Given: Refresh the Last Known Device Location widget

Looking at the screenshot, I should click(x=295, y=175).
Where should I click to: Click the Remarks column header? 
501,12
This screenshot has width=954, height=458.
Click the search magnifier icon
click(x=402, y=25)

----------------------------------------

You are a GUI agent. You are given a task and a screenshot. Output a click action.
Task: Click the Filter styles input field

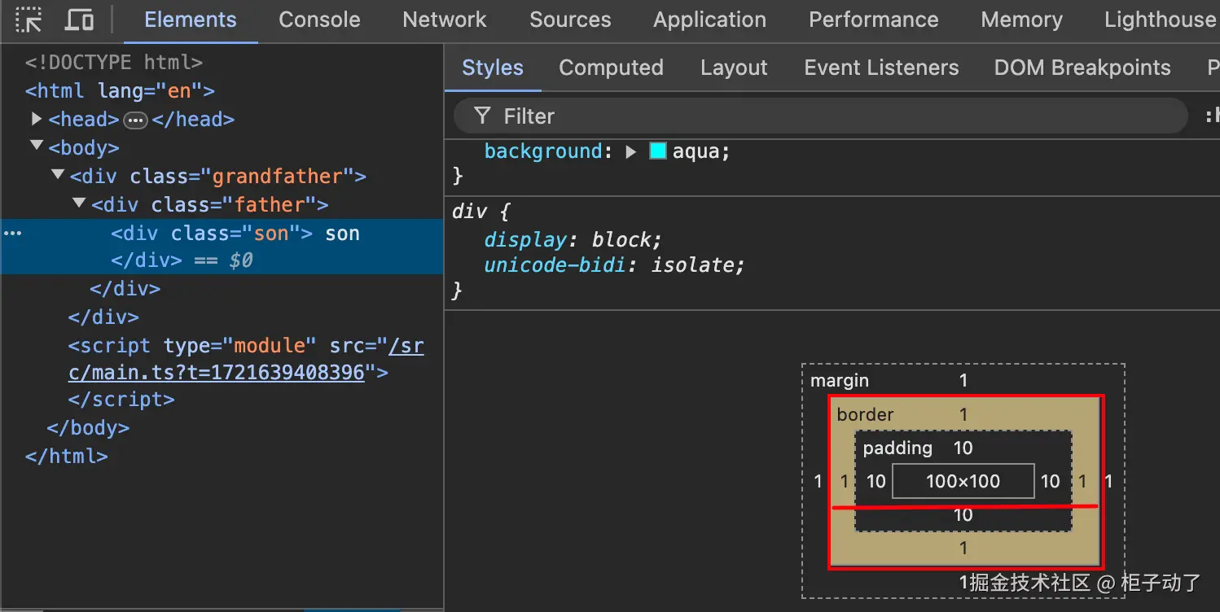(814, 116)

----------------------------------------

Set down, unchanged, only those lines above that fall between the line with "Given: Refresh the" and the line with "This screenshot has width=954, height=458.", the two end lines included.

Given: Refresh the Last Known Device Location widget

Looking at the screenshot, I should click(x=295, y=175).
Where should I click to: Click the Remarks column header? 
501,12
This screenshot has width=954, height=458.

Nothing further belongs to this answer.